3.4. Dat de verdachte in het ziekenhuis was opgenomen was de raadsvrouw ten tijde van de terechtzitting overduidelijk niet bekend; de opname verklaart achteraf wel de afwezigheid van haar cliënt. Het Hof kon toen het verstek - verleende tegen de niet-verschenen verdachte van dat gegeven evenmin op de hoogte zijn en enig verwijt aan het Hof, dat de zitting niet is aangehouden, is dus niet aan de orde. Pas na de terechtzitting en de uitspraak kon het Hof van die ziekenhuisopname kennis krijgen, door middel van het schriftelijk verzoek van de raadsvrouw om de zaak opnieuw te beoordelen, maar toen was het al ‘te laat’: de einduitspraak, houdende niet-ontvankelijkverklaring van het hoger beroep was al uitgesproken en uit het stelsel van het strafprocesrecht vloeit voort dat door dezelfde instantie daarop niet teruggekomen kan worden, behoudens in een enkel geval, waarin sprake is van een onmiddellijk kenbare vergissing, verschrijving of verrekening zodat een herstelarrest gewezen kan worden.1.Maar een dergelijke uitzondering is hier niet aan de orde. In normale gevallen kan de ‘fout’ slechts via het stelsel van rechtsmiddelen worden hersteld, maar daarbij gelden wel de beperkingen die aan het specifieke openstaande rechtsmiddel eigen zijn. En dan geldt in cassatie het uitgangspunt dat de Hoge Raad geen feitenrechter is en dus – in beginsel – ook geen kennis neemt van ‘feiten’ die niet door de lagere rechter zijn vastgesteld. Dat is de theorie, maar in ieder geval ten aanzien van het aanwezigheidsrecht van de verdachte (dat besloten ligt in art. 6 EVRM) maakt de Hoge Raad daarop een uitzondering.2.
In het geval de rechter op basis van de voor hem kenbare gegevens niet onterecht van het vermoeden is uitgegaan dat de verdachte afstand heeft gedaan van zijn aanwezigheidsrecht , bestaat de mogelijkheid dat achteraf moet worden vastgesteld dat feitelijk aan het recht van de verdachte om in zijn tegenwoordigheid te worden berecht, is tekortgedaan. De Hoge Raad oordeelde (onder meer) in zijn arrest van 22 januari 2013, ECLI:NL:HR:2013:BY8984, dat dit het geval was. In die zaak was de verdachte ten tijde van de behandeling van zijn strafzaak voor een andere strafzaak in verzekering gesteld en verbleef hij op het politiebureau zonder dat dit de rechter bekend was.3.In aanmerking genomen het grote belang van de verdachte om bij de behandeling van zijn zaak aanwezig te zijn, brengt dat gegeven mee, aldus de Hoge Raad, dat de verdachte de mogelijkheid dient te hebben om zijn zaak alsnog in hoger beroep in zijn tegenwoordigheid te doen behandelen. Dat leidde tot vernietiging van de zaak en terugwijzing naar het gerechtshof. Dezelfde redenering zou in het onderhavige geval ook kunnen worden toegepast. Het lijkt er tenminste sterk op dat ook hier het vermoeden dat de verdachte vrijwillig afstand had gedaan van zijn aanwezigheidsrecht achteraf bezien onjuist is geweest.

—————

◆ **OPDRACHT**:
Beantwoord op basis van de tekst over het aanwezigheidsrecht de volgende vragen.
(a) Waar was de verdachte ten tijde van de terechtzitting opgenomen?
(b) Op welke datum wees de Hoge Raad het arrest ECLI:NL:HR:2013:BY8984?
(c) Waar verbleef de verdachte in de zaak van dat arrest tijdens de behandeling van zijn strafzaak?

◆ **GEGEVENSGEDEELTE**:
—————

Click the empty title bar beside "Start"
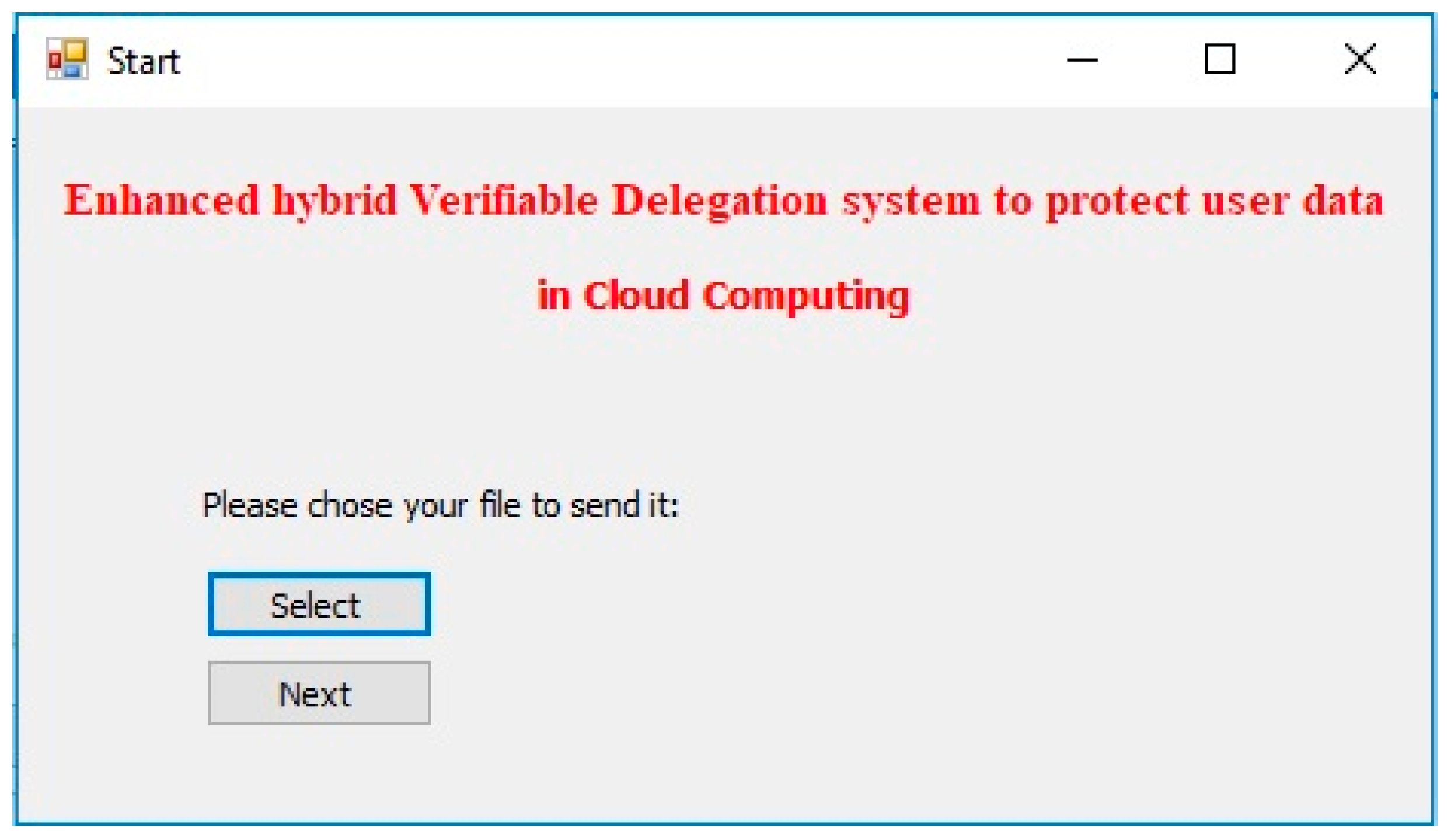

—————

◆ **ANTWOORDVAK**:
(a) In het ziekenhuis.
(b) Op 22 januari 2013.
(c) Op het politiebureau, waar hij voor een andere strafzaak in verzekering was gesteld.